Von Richthofen commissioned a silver cup to mark his first victory and drank a toast to his opponents. It became a tradition for the ace and he had 60 such cups made – each detailing the enemy plane involved and the date of the action – before a dwindling supply of silver in Germany forced him to stop the practice (he refused to have the cups made in a baser metal). Sadly, very few of the cups survive to this day.

In total, von Richthofen would be credited with 80 kills during the war before he himself was shot down and killed on 21 April 1918. His reign of aerial supremacy had lasted a frighteningly short 18 months.

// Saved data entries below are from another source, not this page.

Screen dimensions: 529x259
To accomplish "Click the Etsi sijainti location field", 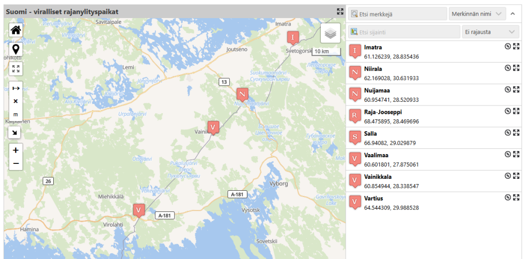I will pyautogui.click(x=404, y=32).
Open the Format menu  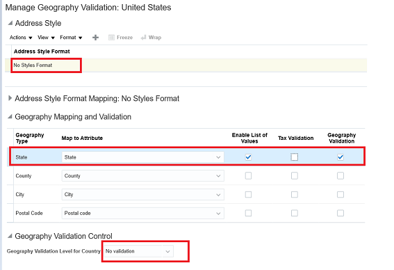tap(71, 38)
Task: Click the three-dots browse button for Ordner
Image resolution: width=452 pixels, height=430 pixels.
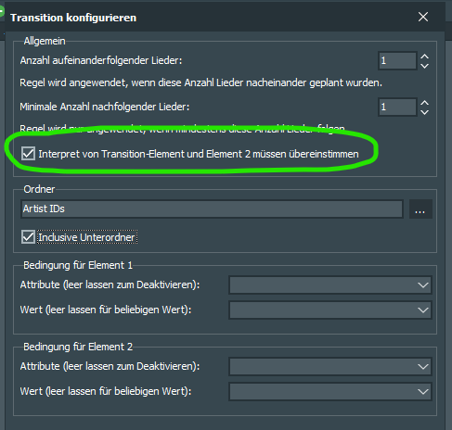Action: point(420,209)
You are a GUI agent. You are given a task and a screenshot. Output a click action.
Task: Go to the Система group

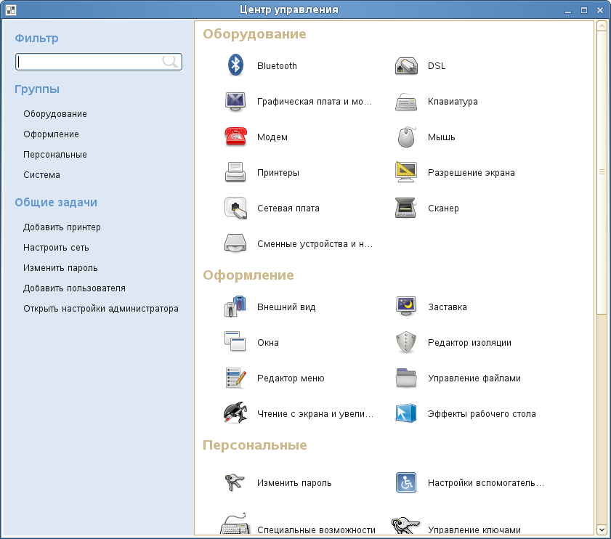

He was 25.

Although there is some argument over who really killed the Red Baron* the doctor who conducted his autopsy, Lt. Colonel George Barber, was an old Whitgiftian boy, as was Lionel Morris.

As reported by The Telegraph, the school is currently hosting a small exhibition on the First World War and has commissioned a silver schnapps cup of the sort ordered by von Richthofen himself to form part of the display.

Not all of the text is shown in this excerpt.